Edit the terms and conditions below by reproducing the passage starting at "3. YOUR STATUS" and ending at "you the Dispatch Confirmation.", with "e-mail" changed to "email".

***** Passage to read *****

This page (together with the documents referred to on it) tells you the terms and conditions on which we supply any of the products (“Products“) listed on our website www.vaara.com (our “Site“) to you. Please read these terms and conditions carefully before ordering any Products from our Site. These terms tell you who we are, how we provide products to you and how we may change or end the contract, what to do if there is a problem and other important information. You should understand that by ordering any of our Products, you agree to be bound by these terms and conditions. You should print a copy of these terms and conditions for future reference. Please click on the button marked “I Accept” at the end of these terms and conditions if you accept them. Please understand that if you refuse to accept these terms and conditions, you will not be able to order any Products from our Site.
1. INFORMATION ABOUT US
www.vaara.com is a site operated by VAARA LIMITED (“We“, “Us” or “Our“). We are registered in England and Wales under company number 09306278 and with Our registered office at 61/63 Crockhamwell Road, Woodley, Reading, RG5 3JP. Our VAT number is 223268425.
2. HOW TO CONTACT US
You can contact us by writing an email to us at firstname.lastname@example.org. If we have to contact you, we will do so by email at the email address you provided to us in your order.
3. YOUR STATUS
By placing an order through Our Site, you warrant that: (a) You are legally capable of entering into binding contracts; and (b) You are at least 18 years old.
4. HOW THE CONTRACT IS FORMED BETWEEN YOU AND US
4.1 After placing an order, you will receive an e-mail from Us acknowledging that We have received your order. Please note that this does not mean that your order has been accepted. Your order constitutes an offer to Us to buy a Product. All orders are subject to acceptance by Us, and We will confirm such acceptance to you by sending you an e-mail that confirms that the Product has been dispatched (the “Dispatch Confirmation“). If we are unable to accept your order we will inform you of this in writing and will not charge for the product. The contract between you and Us (“Contract“) will only be formed when We send you the Dispatch Confirmation.
4.2 The Contract will relate only to those Products whose dispatch We have confirmed in the Dispatch Confirmation. We will not be obliged to supply any other Products, which may have been part of your order until the dispatch of such Products has been confirmed in a separate Dispatch Confirmation.

***** Entries shown *****

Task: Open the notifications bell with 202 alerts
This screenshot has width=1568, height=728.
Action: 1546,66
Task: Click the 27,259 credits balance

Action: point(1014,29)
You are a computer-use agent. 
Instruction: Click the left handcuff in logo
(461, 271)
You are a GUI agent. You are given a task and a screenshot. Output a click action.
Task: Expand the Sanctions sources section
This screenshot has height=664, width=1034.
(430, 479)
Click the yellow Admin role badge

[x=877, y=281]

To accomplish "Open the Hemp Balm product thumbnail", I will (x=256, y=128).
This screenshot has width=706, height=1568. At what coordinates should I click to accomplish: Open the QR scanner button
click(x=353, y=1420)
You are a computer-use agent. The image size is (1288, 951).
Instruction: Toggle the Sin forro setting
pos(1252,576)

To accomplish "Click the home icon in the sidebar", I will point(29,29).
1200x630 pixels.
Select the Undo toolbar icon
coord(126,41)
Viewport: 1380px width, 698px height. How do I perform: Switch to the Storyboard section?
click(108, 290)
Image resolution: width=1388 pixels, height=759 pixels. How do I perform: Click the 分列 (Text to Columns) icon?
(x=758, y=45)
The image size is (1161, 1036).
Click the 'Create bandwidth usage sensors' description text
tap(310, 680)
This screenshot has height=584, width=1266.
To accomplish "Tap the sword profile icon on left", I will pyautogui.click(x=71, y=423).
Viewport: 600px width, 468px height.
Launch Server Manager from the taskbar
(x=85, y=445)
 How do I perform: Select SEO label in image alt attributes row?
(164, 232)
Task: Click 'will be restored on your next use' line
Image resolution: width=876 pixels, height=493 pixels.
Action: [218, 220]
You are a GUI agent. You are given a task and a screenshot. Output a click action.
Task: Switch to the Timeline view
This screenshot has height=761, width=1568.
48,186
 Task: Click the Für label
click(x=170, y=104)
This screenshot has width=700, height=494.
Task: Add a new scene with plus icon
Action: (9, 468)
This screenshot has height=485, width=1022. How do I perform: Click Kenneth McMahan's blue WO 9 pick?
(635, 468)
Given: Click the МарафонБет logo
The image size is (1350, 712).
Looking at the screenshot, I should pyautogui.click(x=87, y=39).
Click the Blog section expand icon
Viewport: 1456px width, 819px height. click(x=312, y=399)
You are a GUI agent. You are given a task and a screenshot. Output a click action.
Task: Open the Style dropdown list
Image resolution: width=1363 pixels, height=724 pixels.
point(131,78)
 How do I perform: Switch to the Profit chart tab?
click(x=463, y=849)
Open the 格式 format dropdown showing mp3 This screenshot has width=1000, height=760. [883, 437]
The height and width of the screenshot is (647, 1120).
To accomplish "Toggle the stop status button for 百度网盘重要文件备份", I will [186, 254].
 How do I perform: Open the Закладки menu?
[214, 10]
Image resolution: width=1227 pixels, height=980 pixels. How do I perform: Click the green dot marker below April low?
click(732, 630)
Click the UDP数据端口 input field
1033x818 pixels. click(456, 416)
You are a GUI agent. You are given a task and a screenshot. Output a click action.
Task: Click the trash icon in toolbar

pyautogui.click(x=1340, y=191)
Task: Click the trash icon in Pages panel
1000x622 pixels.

*****

[Finished answer]:
3. YOUR STATUS
By placing an order through Our Site, you warrant that: (a) You are legally capable of entering into binding contracts; and (b) You are at least 18 years old.
4. HOW THE CONTRACT IS FORMED BETWEEN YOU AND US
4.1 After placing an order, you will receive an email from Us acknowledging that We have received your order. Please note that this does not mean that your order has been accepted. Your order constitutes an offer to Us to buy a Product. All orders are subject to acceptance by Us, and We will confirm such acceptance to you by sending you an email that confirms that the Product has been dispatched (the “Dispatch Confirmation“). If we are unable to accept your order we will inform you of this in writing and will not charge for the product. The contract between you and Us (“Contract“) will only be formed when We send you the Dispatch Confirmation.